[FF] `verify_create_ref_advancement` -- Reject rebase-collapse in CreateRefService (auto-rebase + merge trains)
Summary
This issue is to roll out the fix on production, that is currently behind the verify_create_ref_advancement feature flag.
The flag guards MergeRequests::CreateRefService — the shared ref builder used by both the auto-rebase merge path (MergeStrategies::FromSourceBranch) and merge trains (MergeTrains::CreateRefService). When a fast-forward source is rebased onto the target tip but carries no unique commits, the generated ref collapses back to its first parent. Recording that as a merge writes no commit yet still deletes the source branch — silently losing the merge request's work. With the flag on, the collapse is rejected (CreateRefError) and the error is propagated to both callers instead of producing a no-op merge.
This is the companion guard to verify_ff_merge_advancement (rollout #602293). That flag verifies the fast-forward at the FromSourceBranch#fast_forward! layer; this flag closes the same data-loss gap one layer earlier, inside CreateRefService, which is the only protection for the merge-train path. It is kept as a separate flag so it can be rolled out and rolled back independently.
Owners
- Most appropriate Slack channel to reach out to:
#g_code_review - Best individual to reach out to: @marc_shaw
Expectations
What are we expecting to happen?
On the fast-forward / "merge commit with semi-linear history" merge methods with Enable automatic rebase prior to merge turned on — and on merge trains — a ref build whose generated commit does not advance past its first parent (for example a rebase that collapses onto the target tip / previous car's ref, or a blank result) is rejected with an error and the merge request stays open, instead of being silently recorded as merged and having its source branch deleted. Legitimate merges that produce a real commit are unaffected.
What can go wrong and how would we detect it?
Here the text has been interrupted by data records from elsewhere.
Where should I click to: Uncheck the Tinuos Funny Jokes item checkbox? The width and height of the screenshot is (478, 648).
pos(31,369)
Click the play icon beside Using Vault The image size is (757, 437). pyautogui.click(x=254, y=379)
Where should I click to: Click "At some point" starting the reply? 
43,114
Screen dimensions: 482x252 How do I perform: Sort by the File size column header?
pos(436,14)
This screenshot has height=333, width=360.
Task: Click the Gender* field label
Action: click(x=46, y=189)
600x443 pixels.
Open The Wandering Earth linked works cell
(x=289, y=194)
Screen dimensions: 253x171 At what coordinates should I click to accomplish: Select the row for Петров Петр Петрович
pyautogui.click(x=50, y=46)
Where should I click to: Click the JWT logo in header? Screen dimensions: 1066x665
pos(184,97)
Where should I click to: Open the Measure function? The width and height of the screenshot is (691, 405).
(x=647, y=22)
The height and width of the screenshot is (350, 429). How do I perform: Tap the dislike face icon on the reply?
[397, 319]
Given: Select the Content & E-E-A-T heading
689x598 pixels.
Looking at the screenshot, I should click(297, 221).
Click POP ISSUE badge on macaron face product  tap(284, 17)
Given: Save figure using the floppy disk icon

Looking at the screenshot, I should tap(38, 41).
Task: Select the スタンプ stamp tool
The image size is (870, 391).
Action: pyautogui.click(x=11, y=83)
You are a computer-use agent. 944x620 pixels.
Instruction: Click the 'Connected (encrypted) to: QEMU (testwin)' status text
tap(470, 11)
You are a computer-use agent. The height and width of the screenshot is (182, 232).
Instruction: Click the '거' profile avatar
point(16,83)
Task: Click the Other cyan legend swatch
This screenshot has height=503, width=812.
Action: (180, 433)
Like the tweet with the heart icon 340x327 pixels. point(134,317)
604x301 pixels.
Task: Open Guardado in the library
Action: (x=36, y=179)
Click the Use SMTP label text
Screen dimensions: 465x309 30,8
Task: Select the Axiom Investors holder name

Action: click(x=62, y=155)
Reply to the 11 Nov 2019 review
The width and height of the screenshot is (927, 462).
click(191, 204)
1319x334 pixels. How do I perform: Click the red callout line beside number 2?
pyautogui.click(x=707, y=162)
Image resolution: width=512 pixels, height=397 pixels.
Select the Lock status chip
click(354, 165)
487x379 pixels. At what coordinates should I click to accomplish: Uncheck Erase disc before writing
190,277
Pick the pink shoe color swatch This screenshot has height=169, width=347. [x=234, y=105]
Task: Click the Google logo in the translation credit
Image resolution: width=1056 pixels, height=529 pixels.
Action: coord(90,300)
- The failure this fixes is data loss (see #598820): an MR recorded as merged with
merge_commit_sha = nilwhile the target never advanced, followed by source-branch deletion. - Risk when enabling: a false positive could reject a legitimate ref build. On the merge path the user would see
An error occurred while merging; the merge service log recordsThe merge request has no changes to merge after rebasing onto the target branch. On merge trains the car would fail to build its ref. Detect via merge error rates, merge-train failures, support tickets, and merge service logs. - Mitigation: the flag can be disabled instantly to restore the previous behavior (see Rollback Steps).
- Actor type: project (target project).
Rollout Steps
Note: Please make sure to run the chatops commands in the Slack channel that gets impacted by the command.
Rollout on non-production environments
- Verify the MR with the feature flag is merged to
masterand has been deployed to non-production environments with/chatops gitlab run auto_deploy status <merge-commit-of-your-feature> - Deploy the feature flag at a percentage (recommended percentage: 50%) with
/chatops gitlab run feature set verify_create_ref_advancement <rollout-percentage> --actors --dev --pre --staging --staging-ref - Monitor that the error rates did not increase (repeat with a different percentage as necessary).
- Enable the feature globally on non-production environments with
/chatops gitlab run feature set verify_create_ref_advancement true --dev --pre --staging --staging-ref - Verify that the feature works as expected.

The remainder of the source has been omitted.